Tuesday, June 12, 2012

Endings and Beginnings

I've been thinking a lot lately about whether I'm naturally an optimistic or pessimistic person.  I worry that people must think I'm nothing but a Debbie Downer and not able to see the good in life.  I keep on thinking that maybe it's my negative attitude that is keeping me from "turning the corner" and embracing our new family life.  K and I have started to almost be numb to the bad things that we continue to have to deal with.

I came to a realization last night as I was thinking about the upcoming summer vacation.  I believe I'm a positive person who for whatever reason keeps getting bombarded with (for want of a better word) loads of crap.  I think my resiliency is based in my own brand of optimism.  A belief that tomorrow is going to be okay and trying to find some peace in little things like a good cup of coffee or listening to the kids laughing.

I also accept that I am still grieving.  Loss is such a complicated issue.  As I've written about before, I feel enveloped by loss in most of my day-to-day actions.  Positive things, like a night with just the boys and K, is still tainted with feelings of missing our old life.  Driving to school brings us past the cemetery.  Taking care of two grieving children is a constant reminder of what they have lost.  Looking in the mirror sometimes makes me pause as I see my sister in my eyes and facial expressions.

Today was the last day of school for the big kids.  Some people might see this as the end of the year and emphasize the stress of having the kids home all day for over two months.  I choose to see it as the beginning of summer.  The beginning of fun, relaxation, and lazy days of reading, games and the pool.

**Provided entries**
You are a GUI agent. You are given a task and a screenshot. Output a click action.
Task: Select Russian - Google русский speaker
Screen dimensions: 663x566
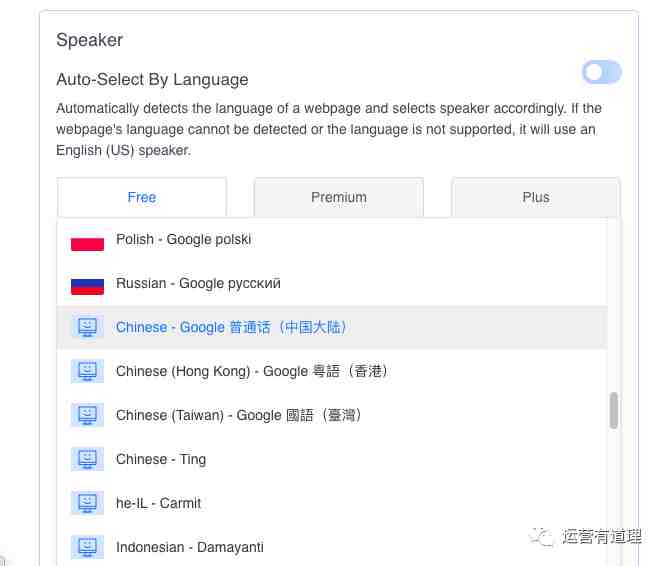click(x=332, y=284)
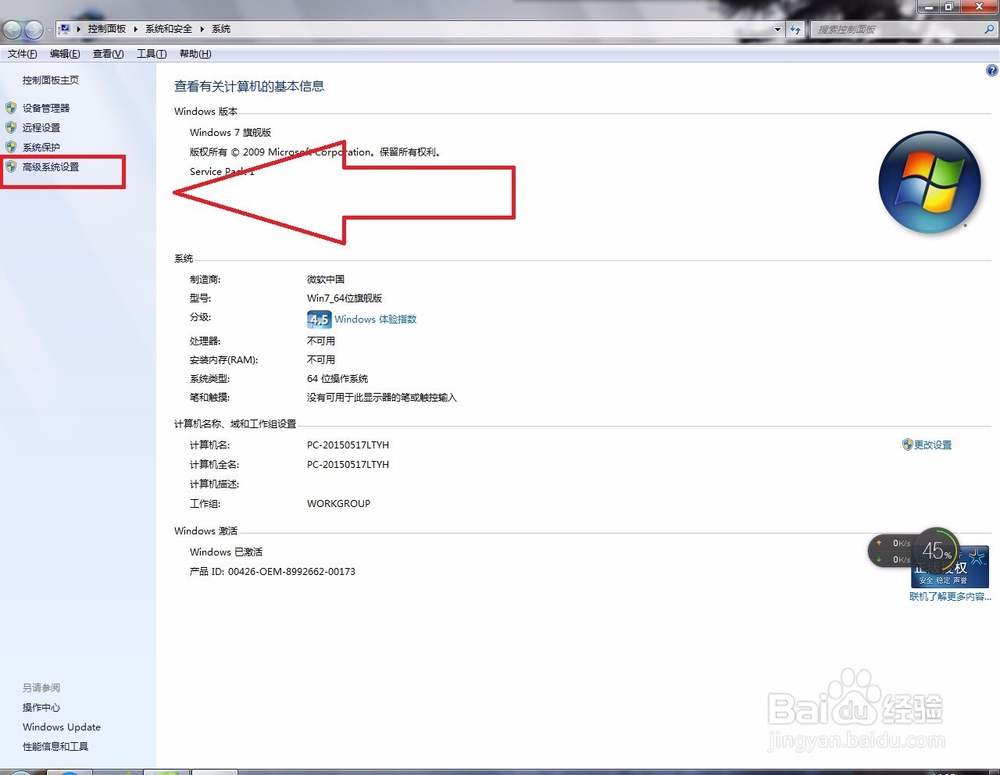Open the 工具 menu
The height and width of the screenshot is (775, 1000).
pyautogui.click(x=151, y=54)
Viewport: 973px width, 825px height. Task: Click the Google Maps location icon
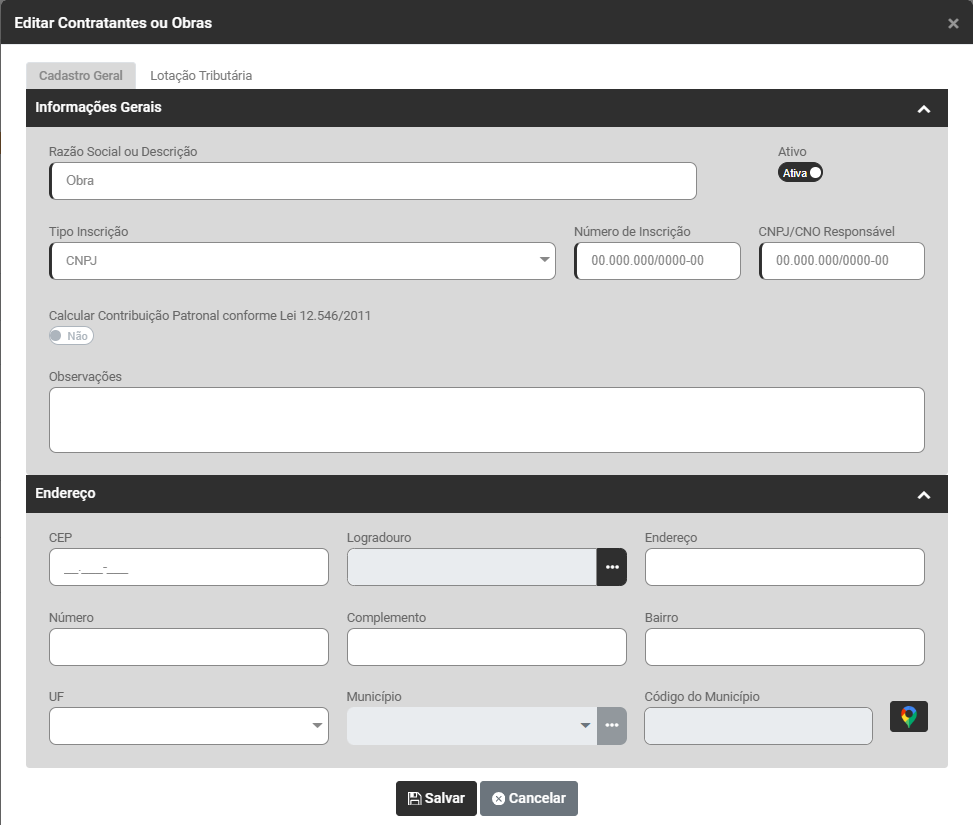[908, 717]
* * *
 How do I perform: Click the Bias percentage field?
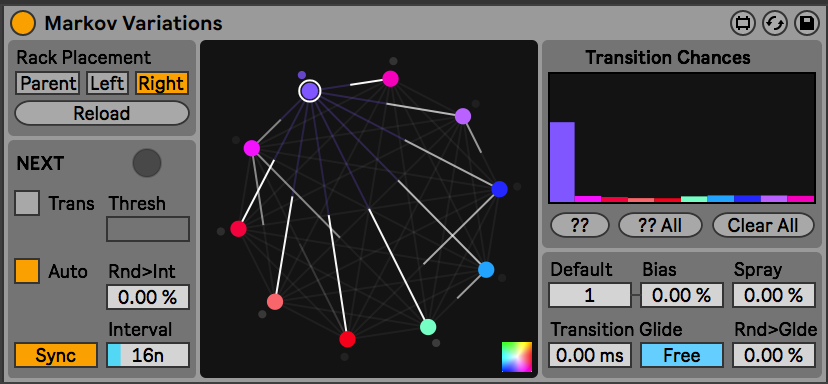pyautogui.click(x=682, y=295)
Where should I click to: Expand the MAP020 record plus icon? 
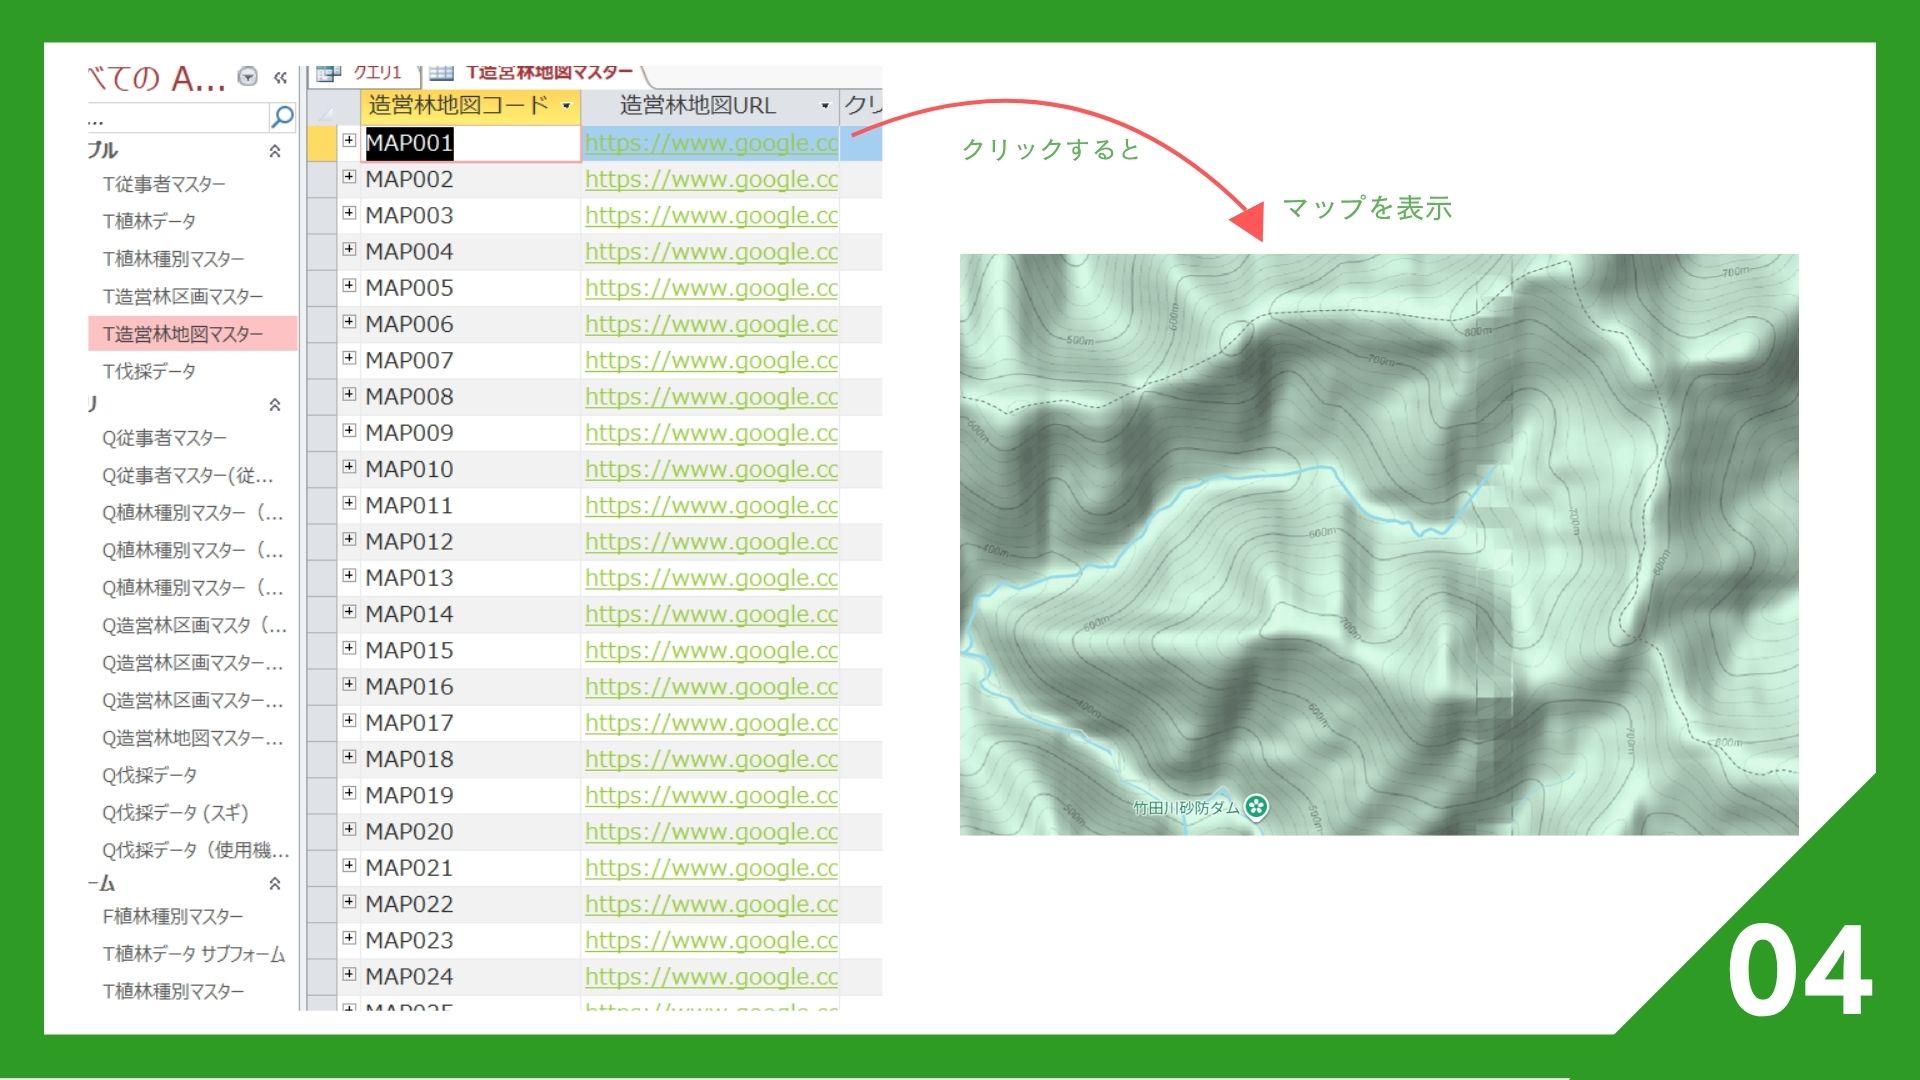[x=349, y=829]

**Exercises**
**A.** Reproduce the rows verbatim from the line containing "How do I perform: Click" up to and including the line containing "[x=349, y=829]", leaving out the pictures.
**B.** Write the next part of the blog post on grief and optimism, picking up after its final sentence.
The blog post and the rows come from unrelated sources.

**Answers**
**A.**
 How do I perform: Click the Bias percentage field?
pyautogui.click(x=682, y=295)
Where should I click to: Expand the MAP020 record plus icon? 
[x=349, y=829]

**B.**
In my fantasy life, I wish that I could take the summer off from work and really focus on getting our family and house back on track.  That's not going to happen, so I'm going to try to make a reasonable list of goals to accomplish and just get to it.  Items on that list are going to include things like dinners at the pool, herping hikes, whiffle ball and trips to skate parks.  But it's also going to include some organization, school work and real discussions as a family about how to make things work easier around here.

I don't think labels are ever a good idea when it comes to people.  Life is just too complicated for that and what purpose does it really serve?  Am I an optimist who's been dealt a bad blow?  Am I a pessimist who just can't get past the negative?  I think the best thing is for me to try to just be Peg and continue to do the best I can.   Try to take solace in the little victories and joys and keep moving forward.  I think that's all any of us can do.

3 comments:

  1. Personally, I don't think it's healthy to be completely one or the other. An optimist in the wrong situation is an inappropriate Pollyanna, and pessimism when it isn't useful is beyond annoying. I've always felt the glass half full or empty question depended entirely on the former state of the glass. Your glass got knocked off the shelf and you've been piecing shards back together! If you're lucky, one day it will hold water again.

    I believe you will be that lucky.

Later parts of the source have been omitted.